Objective: STAT5b is a component of the GH signaling pathway. Recently, we described a 31-year-old male patient (height, −5.9 SDS) with a novel homozygous inactivating mutation in the STAT5b gene. The purpose of this study is to describe the phenotype in detail, including GH secretion and immunological function. In addition, we report four family members of this patient, all heterozygous carriers of the mutation.

Design and methods: Twenty-four hour GH and prolactin secretion characteristics were assessed by blood sampling at 10-min intervals. An IGF-I generation test was performed. Monocyte function was tested by stimulation of whole blood with lipopolysaccharide (LPS) in the presence or absence of Interferon-γ (IFN-γ). In addition, T cell function was determined by measuring proliferative responses of peripheral blood mononuclear cells (PBMC) after stimulation by various polyclonal activators and Interleukin-2 (IL-2). Clinical and biochemical characteristics were determined in the carriers of the mutation.
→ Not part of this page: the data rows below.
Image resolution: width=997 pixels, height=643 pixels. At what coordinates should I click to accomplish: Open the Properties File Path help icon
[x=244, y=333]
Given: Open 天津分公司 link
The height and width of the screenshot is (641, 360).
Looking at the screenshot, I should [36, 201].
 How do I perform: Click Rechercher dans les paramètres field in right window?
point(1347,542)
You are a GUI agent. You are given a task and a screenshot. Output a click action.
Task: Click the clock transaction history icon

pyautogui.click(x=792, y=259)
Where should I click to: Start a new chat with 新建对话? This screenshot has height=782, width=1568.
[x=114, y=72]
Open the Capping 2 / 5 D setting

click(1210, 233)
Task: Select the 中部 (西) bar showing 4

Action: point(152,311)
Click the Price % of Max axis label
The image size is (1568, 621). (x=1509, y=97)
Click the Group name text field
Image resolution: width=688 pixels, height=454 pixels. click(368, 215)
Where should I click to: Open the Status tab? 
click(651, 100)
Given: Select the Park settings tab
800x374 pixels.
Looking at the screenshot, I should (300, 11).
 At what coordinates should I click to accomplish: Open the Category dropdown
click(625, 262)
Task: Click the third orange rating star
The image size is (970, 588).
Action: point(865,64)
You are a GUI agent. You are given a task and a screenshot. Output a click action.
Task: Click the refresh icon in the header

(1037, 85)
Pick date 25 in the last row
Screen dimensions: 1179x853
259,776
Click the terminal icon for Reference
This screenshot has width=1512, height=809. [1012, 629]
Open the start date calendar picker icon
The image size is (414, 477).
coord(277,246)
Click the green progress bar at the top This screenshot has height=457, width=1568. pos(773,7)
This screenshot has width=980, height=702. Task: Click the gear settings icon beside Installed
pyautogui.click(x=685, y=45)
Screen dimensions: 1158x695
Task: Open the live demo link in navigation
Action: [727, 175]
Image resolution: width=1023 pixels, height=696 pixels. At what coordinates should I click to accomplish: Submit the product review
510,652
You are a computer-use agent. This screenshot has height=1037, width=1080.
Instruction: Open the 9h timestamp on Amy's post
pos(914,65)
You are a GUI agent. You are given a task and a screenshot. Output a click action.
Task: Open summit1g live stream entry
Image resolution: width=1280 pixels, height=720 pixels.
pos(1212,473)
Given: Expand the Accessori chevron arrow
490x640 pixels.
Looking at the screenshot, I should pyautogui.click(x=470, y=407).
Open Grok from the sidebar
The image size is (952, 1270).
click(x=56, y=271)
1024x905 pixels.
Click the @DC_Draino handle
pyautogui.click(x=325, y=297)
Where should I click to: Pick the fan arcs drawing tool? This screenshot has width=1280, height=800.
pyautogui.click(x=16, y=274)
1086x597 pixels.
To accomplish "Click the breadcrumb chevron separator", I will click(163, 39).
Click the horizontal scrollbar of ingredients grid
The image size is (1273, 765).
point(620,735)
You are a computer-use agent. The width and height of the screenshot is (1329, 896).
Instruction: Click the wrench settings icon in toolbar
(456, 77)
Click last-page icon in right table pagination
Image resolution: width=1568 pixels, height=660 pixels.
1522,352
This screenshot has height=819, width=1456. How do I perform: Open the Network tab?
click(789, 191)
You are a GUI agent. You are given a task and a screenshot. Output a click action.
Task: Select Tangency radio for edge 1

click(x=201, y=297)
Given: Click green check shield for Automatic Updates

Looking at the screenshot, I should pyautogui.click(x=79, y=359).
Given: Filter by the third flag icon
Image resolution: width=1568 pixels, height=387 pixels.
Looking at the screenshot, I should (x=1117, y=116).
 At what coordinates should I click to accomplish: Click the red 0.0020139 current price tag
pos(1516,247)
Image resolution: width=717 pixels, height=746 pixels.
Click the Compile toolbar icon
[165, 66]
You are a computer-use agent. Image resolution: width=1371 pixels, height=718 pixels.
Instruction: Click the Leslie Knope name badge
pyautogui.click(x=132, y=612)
Results: GH secretory parameters were comparable with that of healthy male controls (mean fat percentage 25), but likely increased in relation to the patient’s 40% body fat. The regularity of GH secretion was diminished. Prolactin secretion was increased by sixfold. The IGF-I generation test showed a small increase in IGF-I and IGF-binding protein-3 on lower GH doses and an increase in IGF-I to −2.4 SDS on the highest dose of GH. In vitro, IL-12p40, IL 10, and tumour necrosis factor-α (TNF-α) production rates by PBMC increased to values within the normal range upon stimulation of LPS. Heterozygous carriers of the mutation did not show abnormalities, although the height of the males was below the normal range.

Conclusions: This report shows that GH and prolactin secretion were increased in this patient homozygous for a new STAT5b mutation. Although STAT5b plays a role in signaling within immune cells, clinical immunodeficiency is not an obligatory phenomenon of STAT5b deficiency per se. Heterozygous carriers of a STAT5b mutation show no signs of GH insensitivity.